I'll leave the results from last week and this week's cheering primer to Canadian, who I'm sure will be chipping with his part in a day or so. SPOILER ALERT-- Cheer, cheer for Ol'... ALABAMA-HUNTSVILLE????
In the glow of Sunday's gloriousness, one disturbing item was nearly washed out, the hockey team's inconceivable loss to Ohio St on Friday night. Needing a strong finish to the season to ensure an at-large bid chance, majority opinion was that a non-sweep this weekend was life-threatening (see "Sweep or Die" in Brian's preview).
With the split instead of a sweep, the predicatble happened. Michigan dropped a couple slots all the way down to 20th in Pairwise Rankings (PWR) and are by first blush out of consideration for an at-large bid (see PWR here http://www.uscho.com/rankings/pairwise-rankings/d-i-men/grid/#Michigan). With the way the NCAA tourney works, you basically have to be higher than 14th to have any confidence of an at-large bid. 16 teams are taken and usually the 15th and 16th slots if not more are taken by conference tourney winners outside the Top 16. This year, there's guaranteed to be one bid stolen from the Top 16 PWR teams, the spot going to the American Hockey champion (right now Robert Morris has secured the regualr season title, and sit at 23 in the PWR).
PWR is essentially a 3-part process where you compare your selves against other teams: RPI (a percentage measure of a team's strength based on record, road wins, and strength of schedule), Common Opponents, and Head-to-head.

━━━━━━━━━━━━━━━━

- _Task objective_
Answer from the hockey post:
1. Which team handed the hockey team its loss on Friday night?
2. To what position did Michigan fall in the Pairwise Rankings?
3. What three comparisons make up the PWR process?
The material that follows comes from a different source than the text above.

- _Recorded data_
━━━━━━━━━━━━━━━━

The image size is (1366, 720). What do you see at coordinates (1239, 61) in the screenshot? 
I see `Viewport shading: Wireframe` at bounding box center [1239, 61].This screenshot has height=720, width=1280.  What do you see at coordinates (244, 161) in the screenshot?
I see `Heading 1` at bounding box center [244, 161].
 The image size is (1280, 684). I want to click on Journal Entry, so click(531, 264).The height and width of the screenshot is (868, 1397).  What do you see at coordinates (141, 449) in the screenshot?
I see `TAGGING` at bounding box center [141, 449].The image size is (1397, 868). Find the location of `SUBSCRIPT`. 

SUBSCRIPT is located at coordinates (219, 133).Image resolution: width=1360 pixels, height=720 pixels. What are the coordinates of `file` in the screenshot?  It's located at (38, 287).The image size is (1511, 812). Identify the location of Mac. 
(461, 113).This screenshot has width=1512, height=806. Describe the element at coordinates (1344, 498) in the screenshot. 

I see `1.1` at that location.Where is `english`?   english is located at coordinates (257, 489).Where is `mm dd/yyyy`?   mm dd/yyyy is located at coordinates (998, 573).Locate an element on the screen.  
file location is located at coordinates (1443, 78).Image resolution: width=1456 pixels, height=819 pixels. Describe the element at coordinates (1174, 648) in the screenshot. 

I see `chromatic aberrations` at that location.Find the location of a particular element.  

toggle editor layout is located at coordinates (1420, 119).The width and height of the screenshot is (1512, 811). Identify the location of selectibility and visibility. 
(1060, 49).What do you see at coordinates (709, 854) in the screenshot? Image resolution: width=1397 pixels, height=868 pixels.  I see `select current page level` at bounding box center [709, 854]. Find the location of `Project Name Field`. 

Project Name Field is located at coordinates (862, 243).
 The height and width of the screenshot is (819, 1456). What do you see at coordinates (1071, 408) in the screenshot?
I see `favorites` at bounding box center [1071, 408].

━━━━━━━━━━━━━━━━

- _Written solution_
1. Ohio St
2. 20th
3. RPI, Common Opponents, and Head-to-head